Tuesday, January 14, 2003

Cruel entertainments: reality TV

I went away camping with work colleagues on the weekend. A perfect excursion to Wilson's prom, hiking in to the
gorgeous Sealers Cove on Friday morning, a 10 km walk from the Mount Oberon lookout car park, carrying heavy-ish packs.

Mortification of the body is sometimes fun, as any monk with a hairshirt will tell you.

In any event, in a post-camping pub conversation, someone mentioned the concept of "survivor weekends" to me: a topic obviously inspired by the setting for our recent outdoor adventures. Apparently the idea is a group of friends stay together for a weekend, formed teams and competed in challenges for “immunity” before voting someone off after each round.

Someone said it sounded like fun, but you’d have to be careful only to invite those who could take it in the right spirit. To which I said: “Yup, it’d be great to say to someone – sorry, but you’ve failed our psychological profile for a survivor weekend. We’re not sure you can cope with rejection, so, for your own good, we think it’s best to exclude you.” OK, I’m certain it can be done in “the right spirit” - and it was very clear to me that the friend who raised the subject had participated in a weekend where everyone had kept sensible and taken it in good fun.

But I’m not sure I like, to use political jargon, the message it sends - and it's really not hard to image (or maybe "cast") such a weekend that would be a total disaster. I mean, it’s not enough that children are now imitating this kind of behaviour in the playground (because packs of pre-adolescents really need new, more subtle forms of psychological bullying) by voting kids out of their group or declaring them “the weakest link”, but responsible adults are now using this as a way to have “fun”. Yowza. It's not for me.

Of course, maybe this all just my insecurity talking. Had our camping expedition been a survivor weekend, as a clear non-camper I doubt I would have lasted long. (I turned up to the pre-camping packing fest with a pack that was, on reflection, clearly too small for several nights camping, thus probably getting away with an unfairly light load.)

Reflections on my lack of alpha-male potential aside, Reality TV it seems to me is fuelled by the promise of celebrity, but its “spice” of ostracism can carry off-screen. Zadie Smith, in talking about why she shuns “fame”, referred to seeing a British Big Brother contestant in tears on a London Street, being openly mocked by passers by. Ugly.

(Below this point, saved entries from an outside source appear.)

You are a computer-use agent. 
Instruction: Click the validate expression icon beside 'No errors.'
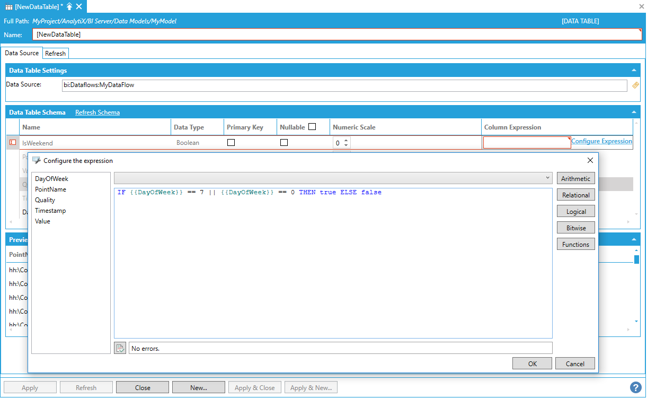[120, 348]

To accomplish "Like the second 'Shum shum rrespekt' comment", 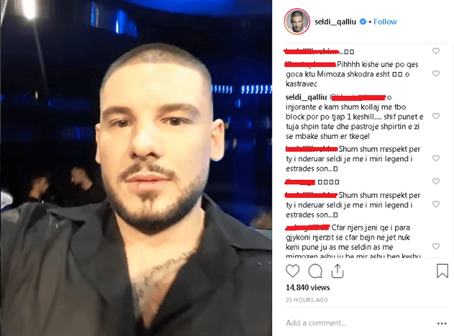I will tap(436, 204).
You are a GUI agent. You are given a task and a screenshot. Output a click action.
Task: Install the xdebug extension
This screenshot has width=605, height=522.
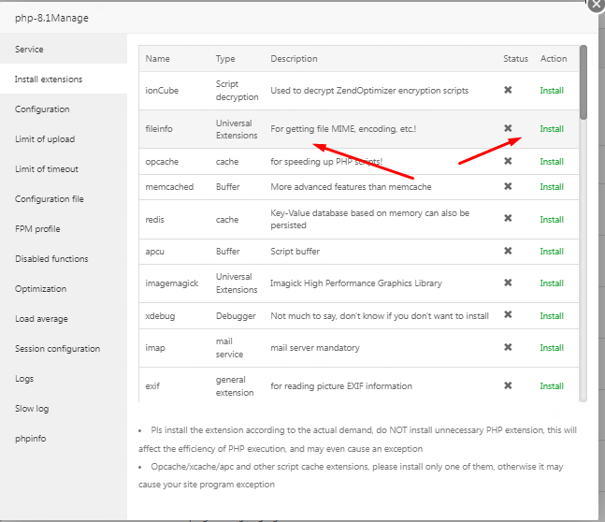click(552, 316)
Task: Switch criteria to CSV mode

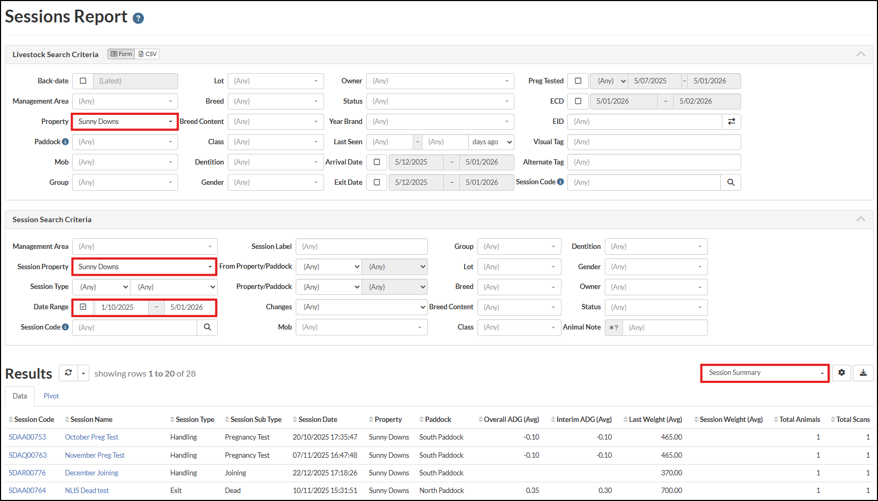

I can’t see that reality TV is anything but a blight on our social mores, and in an Australia where, according to some poll in The Age, only 57% of us still feel it’s the government’s job to look after the needy, I don’t think we need inducements to further callousness. At times, we’re all the weakest link, and if we can’t be compassionate enough to make allowances for that, we should at least be self-motivated enough to realise it.